Building a best-in-class Data Lake on AWS and Azure


Ryan Murray, Principal Consulting Engineer at Dremio



Data lakes have become a key ingredient in the data architecture of most companies. In the cloud, object storage systems such as S3 and ADLS make it easier than ever to operate a data lake. However, there are still a number of key challenges when it comes to building a cloud-based data lake. Most data in the cloud doesn’t start in S3 and ADLS. Instead, it’s stored in a variety of data sources, ranging from relational databases like Amazon RDS and Azure SQL DB to NoSQL databases like MongoDB and Elasticsearch. Logs often start their life in a data pipeline layer such as Kafka. The data also needs to be processed, explored, and analyzed using a variety of engines, including Spark, Impala, Athena and Dremio. While an on-premises data lake is static, a cloud data lake enables these engines to run independently on a common storage layer with their own individual lifecycle and scale. And S3 and ADLS are typically slower than a Hadoop distributed file system (HDFS). This introduces challenges for real-time workloads.

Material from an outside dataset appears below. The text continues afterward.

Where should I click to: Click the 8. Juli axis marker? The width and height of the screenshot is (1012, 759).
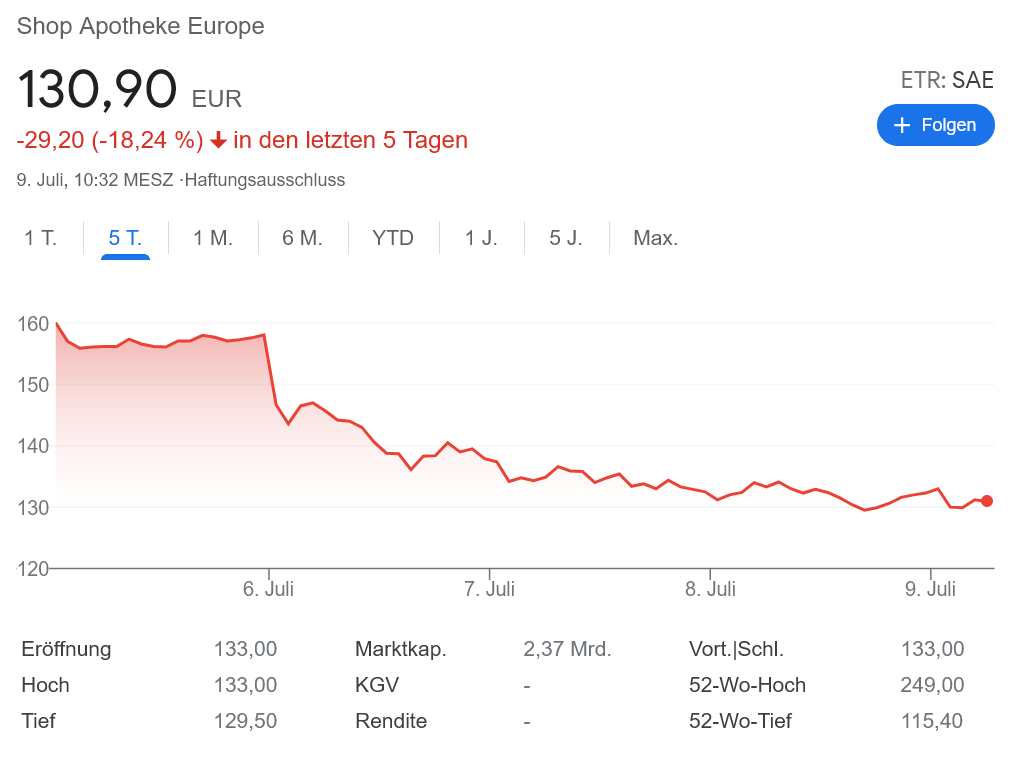(710, 589)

Ryan Murray explains how you can build data lakes in the cloud using S3 and ADLS as storage layers while leveraging multiple processing engines to address needs including batch processing, ad hoc data exploration, reporting, and ML and AI. In addition to exploring best practices, they provide several real-world examples from different industries.

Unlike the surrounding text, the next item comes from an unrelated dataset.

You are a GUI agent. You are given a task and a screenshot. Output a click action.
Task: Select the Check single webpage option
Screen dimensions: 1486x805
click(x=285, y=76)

Ryan Murray is a Principal consulting engineer at Dremio in the professional services organization since July 2019, previously in the financial services industry doing everything from bond trader to data engineering lead. Ryan is a PhD in Theoretical Physics and an active open source contributor who dislikes when data isn't accessible in an organisation. Passionate about making customers successful and self-sufficient. Still one day dreams of winning the Stanley Cup.